───── Records for this task

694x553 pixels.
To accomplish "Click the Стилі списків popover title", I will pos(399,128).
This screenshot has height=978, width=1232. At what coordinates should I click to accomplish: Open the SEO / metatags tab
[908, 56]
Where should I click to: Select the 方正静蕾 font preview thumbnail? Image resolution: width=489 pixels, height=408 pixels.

──────────
───── Records for this task

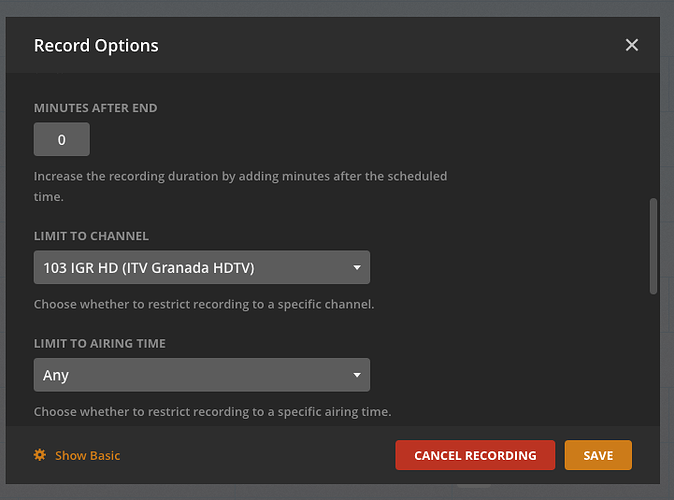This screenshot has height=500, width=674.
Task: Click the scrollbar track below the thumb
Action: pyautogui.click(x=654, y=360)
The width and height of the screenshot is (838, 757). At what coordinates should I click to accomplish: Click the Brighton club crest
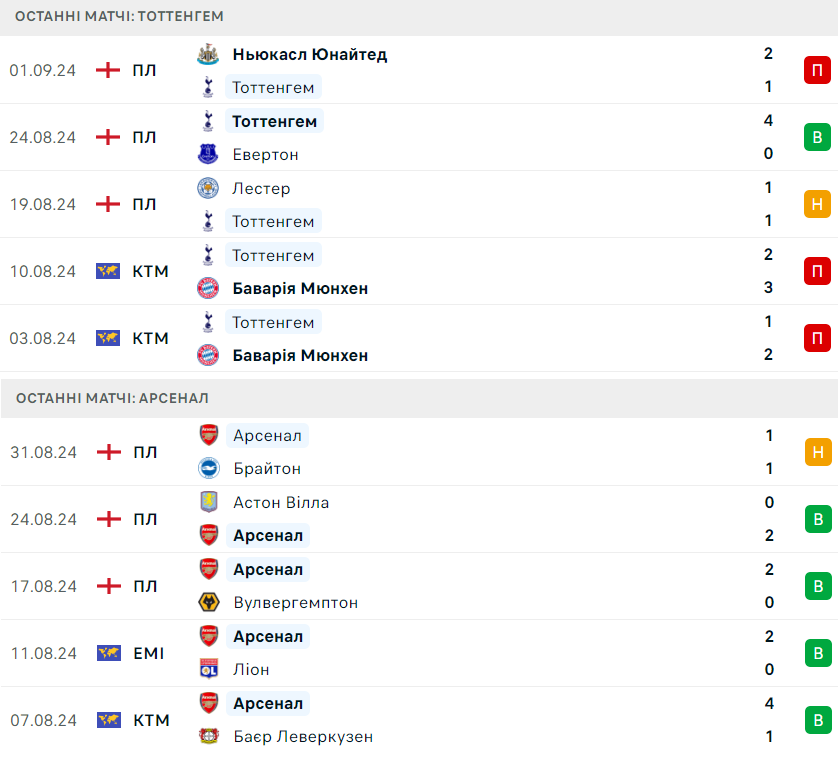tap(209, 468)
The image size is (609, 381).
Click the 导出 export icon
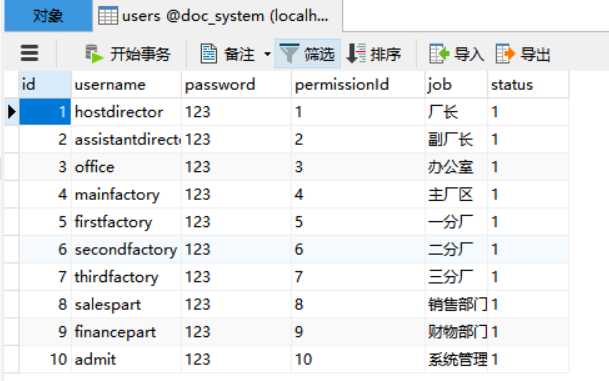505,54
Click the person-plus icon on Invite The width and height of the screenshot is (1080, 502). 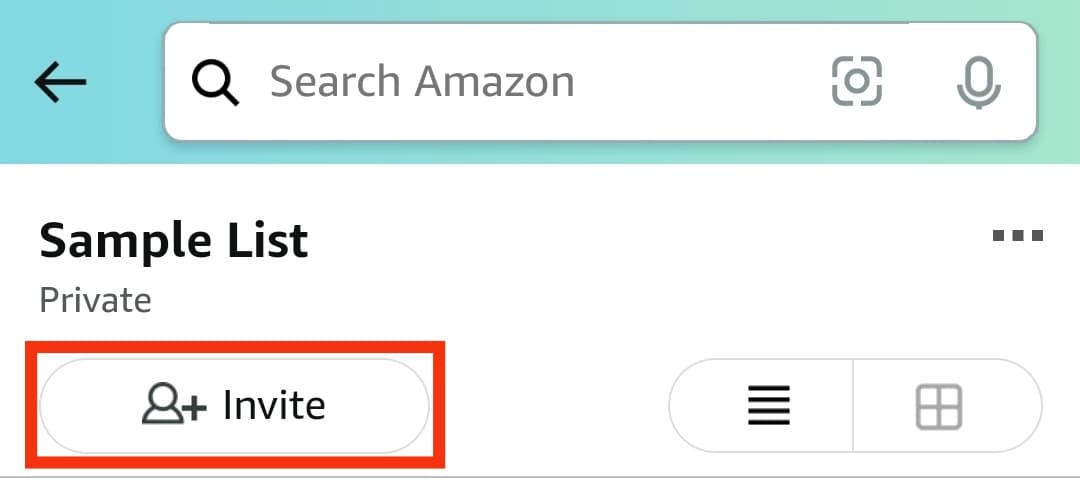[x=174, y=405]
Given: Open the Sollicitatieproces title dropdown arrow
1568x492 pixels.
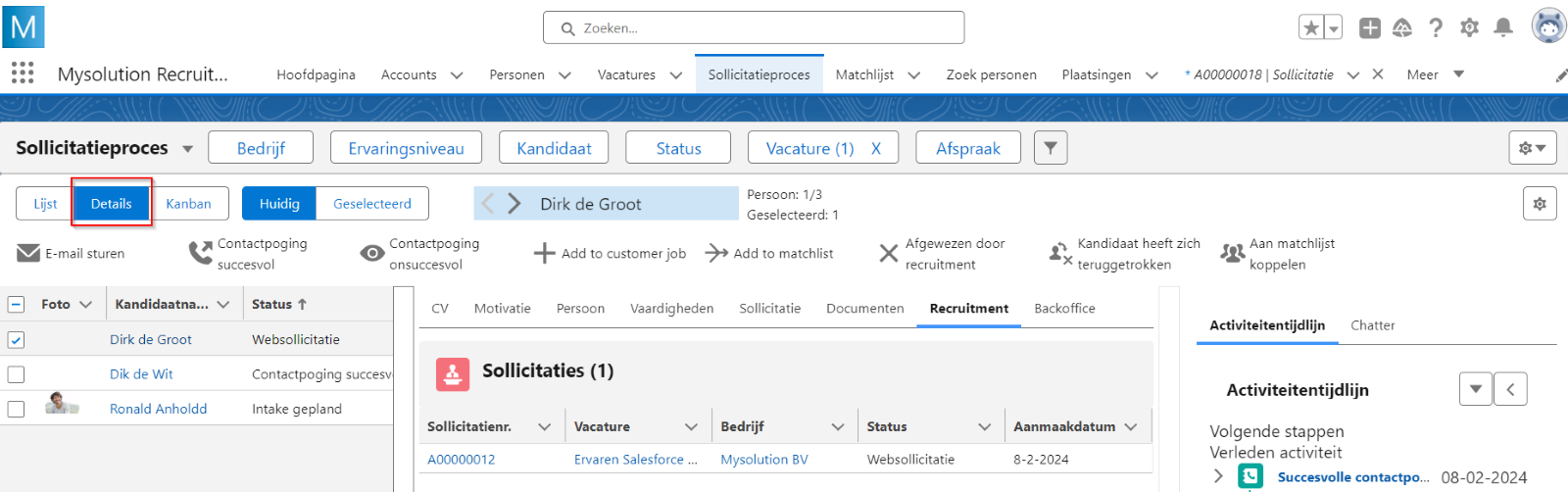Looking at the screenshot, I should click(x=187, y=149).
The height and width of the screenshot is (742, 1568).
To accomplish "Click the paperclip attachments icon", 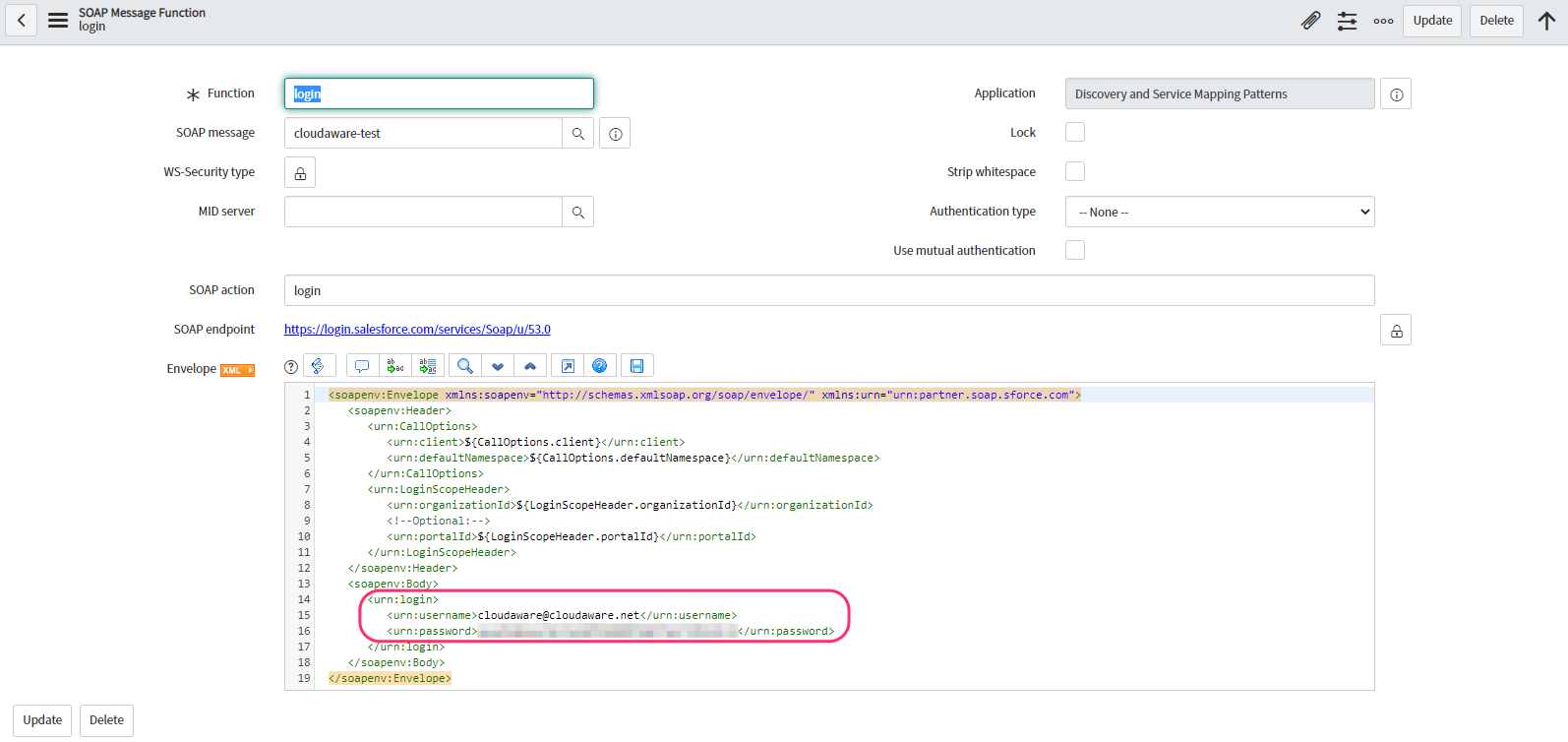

──────────

**Task statement**
Among the entries above, copy exactly only the lines starting with the one containing "694x553 pixels." and going through the one containing "Where should I", both ends included.

**Task response**
694x553 pixels.
To accomplish "Click the Стилі списків popover title", I will pos(399,128).
This screenshot has height=978, width=1232. At what coordinates should I click to accomplish: Open the SEO / metatags tab
[908, 56]
Where should I click to: Select the 方正静蕾 font preview thumbnail? Image resolution: width=489 pixels, height=408 pixels.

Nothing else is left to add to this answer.